» **WORK TO BE COMPLETED**
Across all the entries, tally the lines holding the word "Festival", and give the number by itself.

» **RECORDED DATA**
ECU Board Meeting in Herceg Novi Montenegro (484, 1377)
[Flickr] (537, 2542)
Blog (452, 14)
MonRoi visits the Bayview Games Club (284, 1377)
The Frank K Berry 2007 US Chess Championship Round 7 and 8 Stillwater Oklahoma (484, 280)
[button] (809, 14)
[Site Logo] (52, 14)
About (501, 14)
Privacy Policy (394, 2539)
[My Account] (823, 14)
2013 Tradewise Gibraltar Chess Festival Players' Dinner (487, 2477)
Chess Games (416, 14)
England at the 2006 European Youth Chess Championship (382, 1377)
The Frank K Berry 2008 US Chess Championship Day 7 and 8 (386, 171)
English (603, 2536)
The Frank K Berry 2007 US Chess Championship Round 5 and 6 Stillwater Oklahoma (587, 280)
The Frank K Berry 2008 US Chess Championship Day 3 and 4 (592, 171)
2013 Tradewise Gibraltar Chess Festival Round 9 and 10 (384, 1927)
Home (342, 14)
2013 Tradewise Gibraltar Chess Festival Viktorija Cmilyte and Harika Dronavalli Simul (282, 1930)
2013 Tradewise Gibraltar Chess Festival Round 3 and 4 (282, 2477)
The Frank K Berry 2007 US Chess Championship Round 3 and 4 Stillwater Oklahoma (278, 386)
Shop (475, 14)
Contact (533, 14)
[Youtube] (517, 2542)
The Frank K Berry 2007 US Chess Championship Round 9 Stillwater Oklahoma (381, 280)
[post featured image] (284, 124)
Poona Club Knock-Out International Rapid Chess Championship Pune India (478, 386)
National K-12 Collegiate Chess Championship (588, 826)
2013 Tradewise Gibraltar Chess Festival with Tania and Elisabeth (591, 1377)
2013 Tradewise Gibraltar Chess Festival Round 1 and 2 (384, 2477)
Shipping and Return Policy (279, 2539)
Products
==
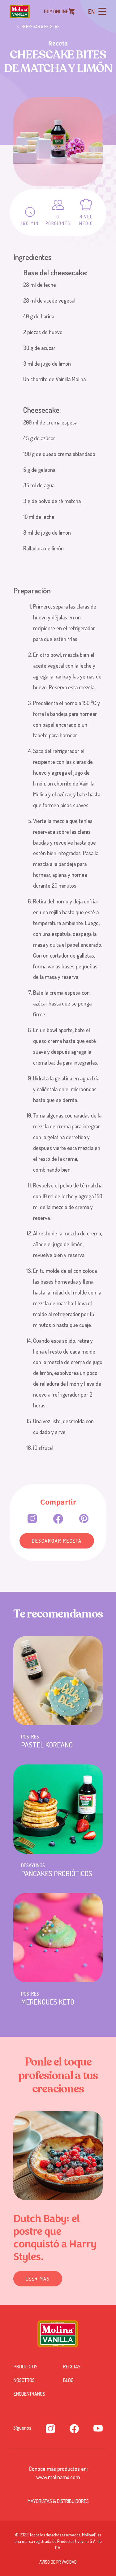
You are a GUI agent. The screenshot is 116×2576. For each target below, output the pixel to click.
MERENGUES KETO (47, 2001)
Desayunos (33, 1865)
==
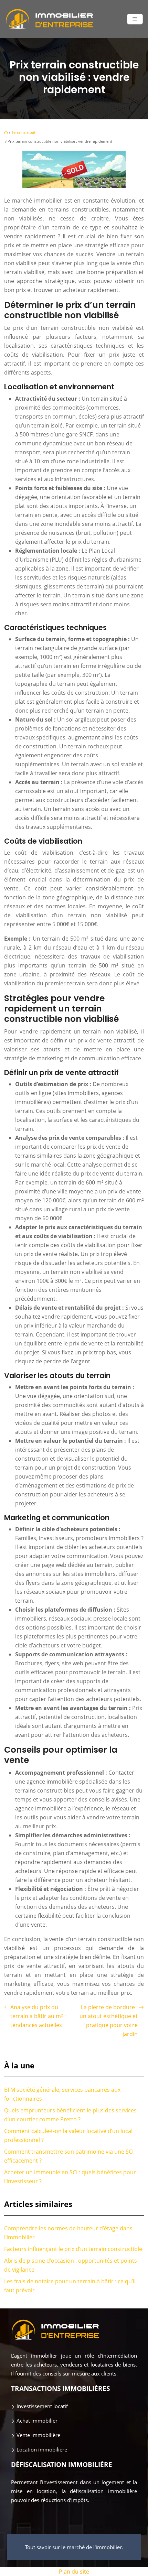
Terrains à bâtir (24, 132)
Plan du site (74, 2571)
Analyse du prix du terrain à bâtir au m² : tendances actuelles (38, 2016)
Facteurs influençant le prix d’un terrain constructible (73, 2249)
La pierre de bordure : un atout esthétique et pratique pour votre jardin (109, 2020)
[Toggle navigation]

» **ANSWER SPACE**
6